Einmal musste es ja so kommen: Dies ist der erste Film von Philip Gröning, mit dem ich so gar nichts anfangen kann. Gröning, ein Meister der stillen Subversivität, hat bisher als Spielfilmregisseur und Dokumentarist immer wieder begeisternd bewiesen, dass sich Spektakuläres ganz unspektakulär zeigen lässt, so, dass die Zuschauer angeregt werden, das behandelte Thema nach dem Kinobesuch weiter zu bedenken. Dieses Mal, meine ich, erschlägt er seinen Film mit sich selbst, sorgt durch ein zu starkes Formbewusstsein für eine unlautere Verschiebung des Interesses am Inhalt auf das an der Form. Die Jury des Filmfestivals in Venedig sah es im letzten September anders: Philip Gröning wurde mit dem Spezialpreis der Jury ausgezeichnet.

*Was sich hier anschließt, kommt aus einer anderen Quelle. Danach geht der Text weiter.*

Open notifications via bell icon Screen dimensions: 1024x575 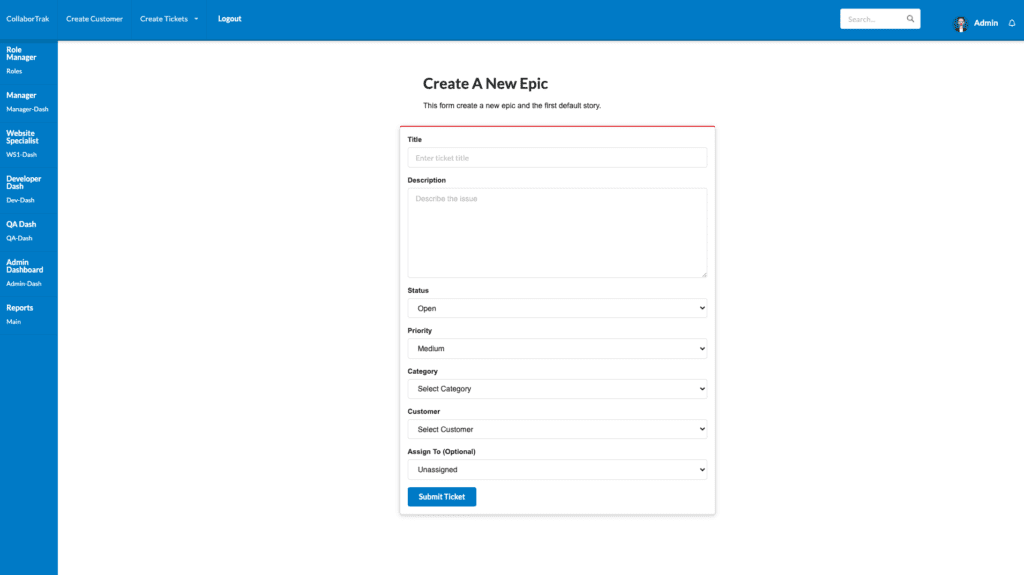1011,23

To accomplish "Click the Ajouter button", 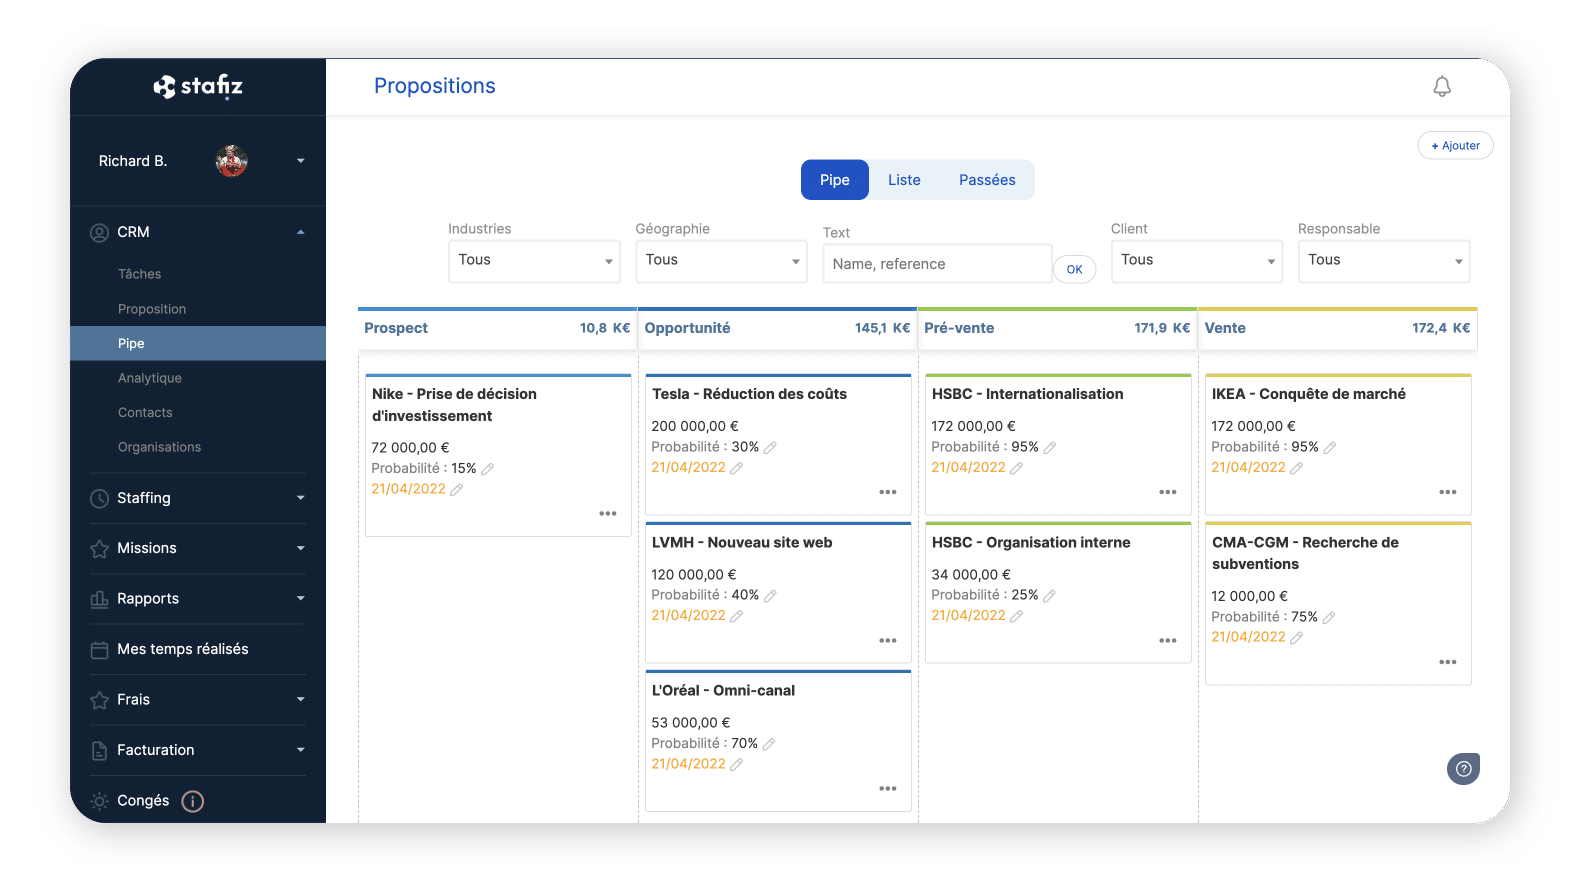I will coord(1455,146).
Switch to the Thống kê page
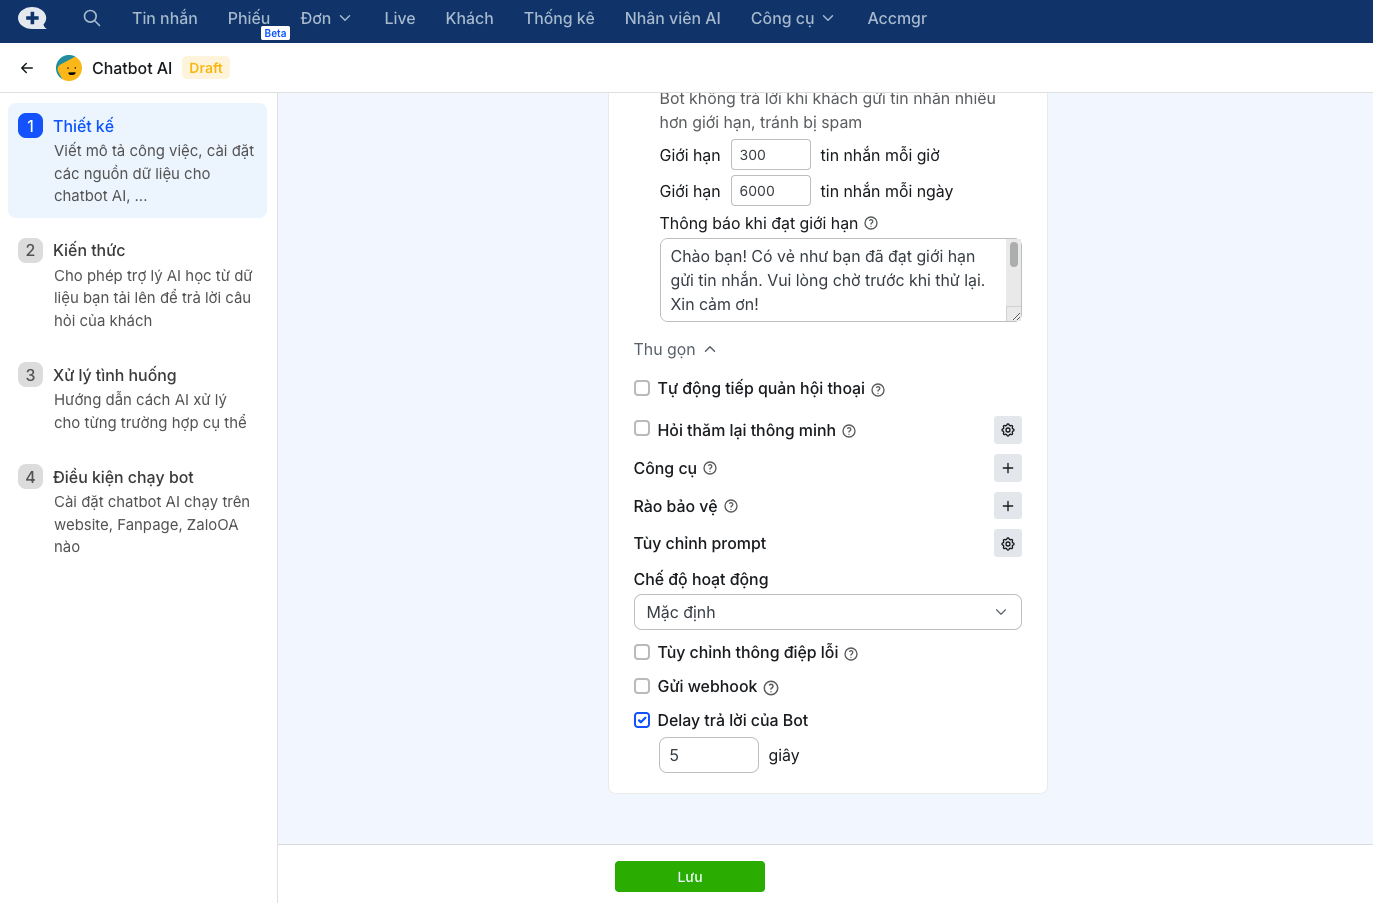The width and height of the screenshot is (1373, 903). pyautogui.click(x=558, y=18)
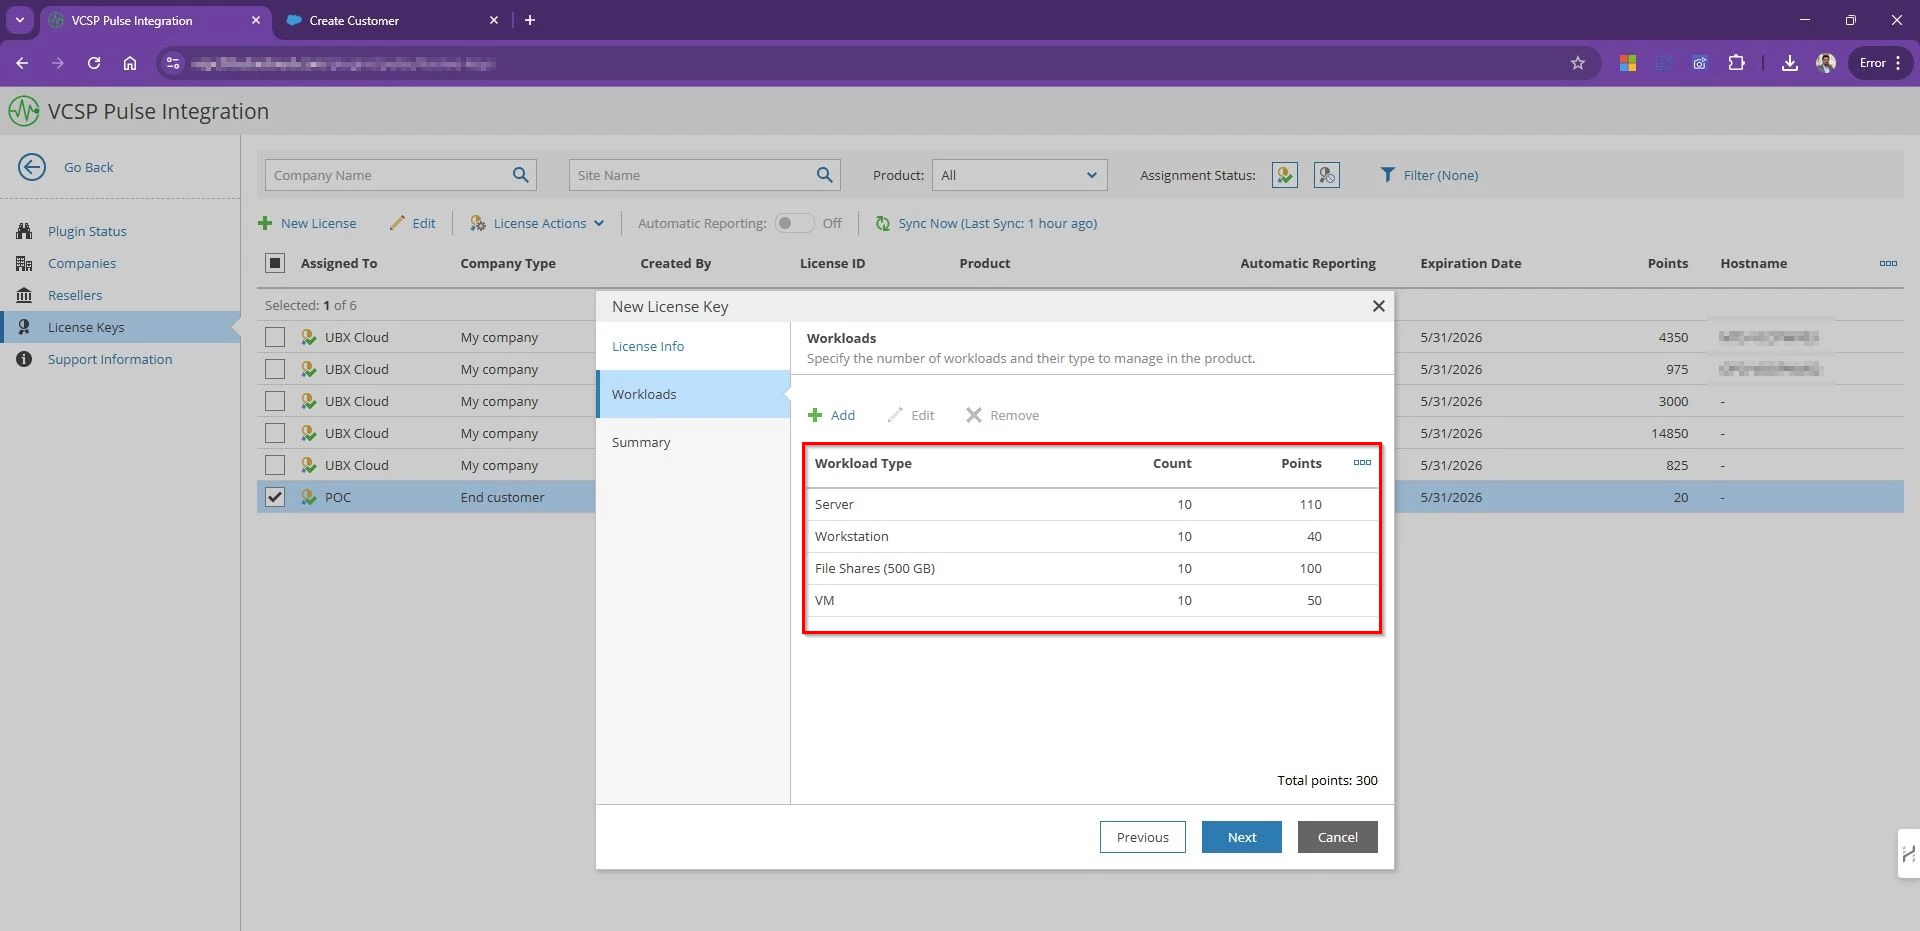Click the assigned license status filter icon

[x=1284, y=175]

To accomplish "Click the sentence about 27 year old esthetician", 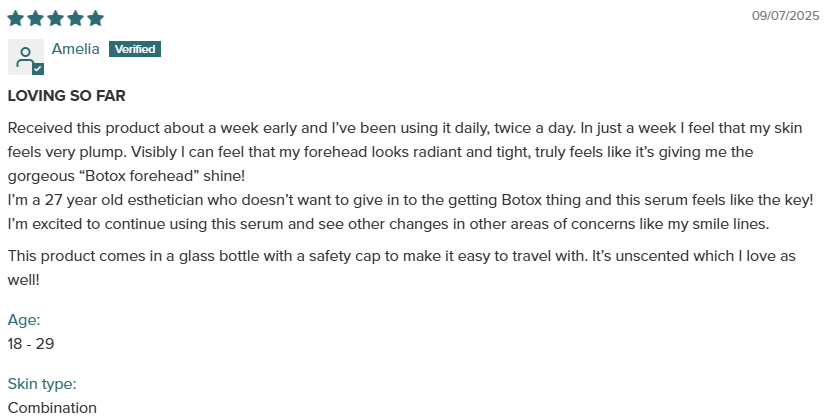I will [410, 200].
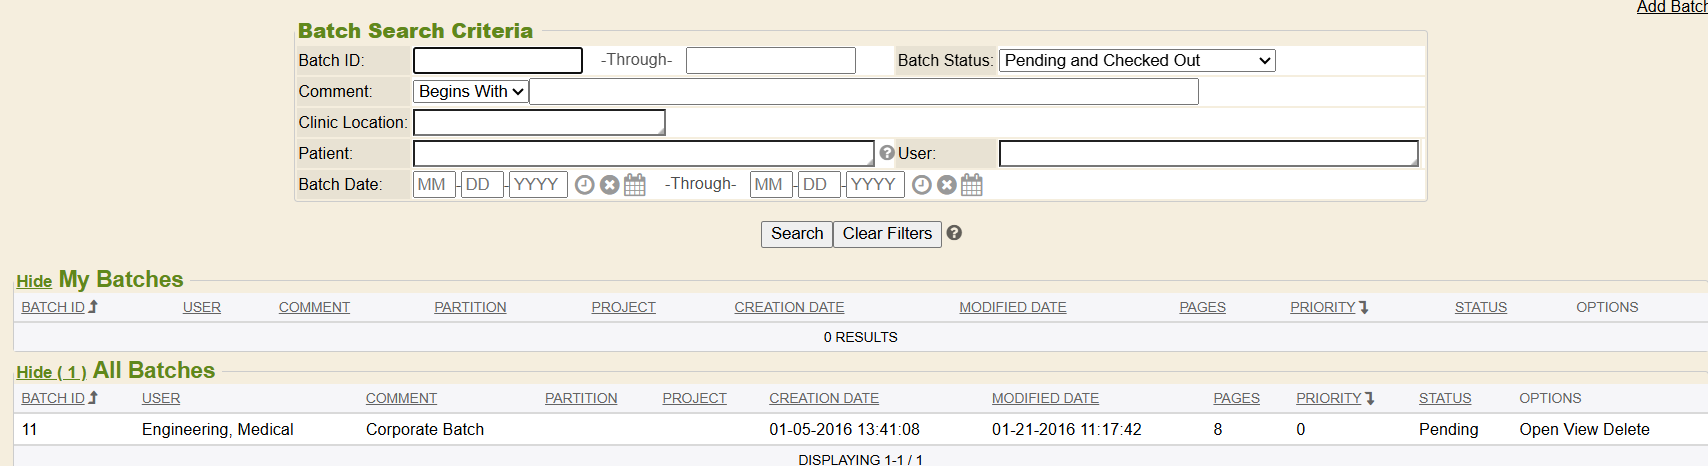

Das Thema: Gewalt in der Familie. In fast drei Stunden und in beinahe 60 Kapiteln, die jeweils langsam ein- und ausgeblendet werden, schaut Gröning auf eine alles andere als idyllische Vater-Mutter-Kind-Beziehung. Christine und die kleine Tochter werden von Uwe, dem Gatten und Vater, terrorisiert. Erst ist es eine Ohrfeige, die Christine von Uwe bekommt, bald ist es mehr, sehr viel mehr. Christine wird von ihrem Mann, einem Polizisten, seelisch und körperlich schwer misshandelt. Ein Entrinnen erscheint unmöglich.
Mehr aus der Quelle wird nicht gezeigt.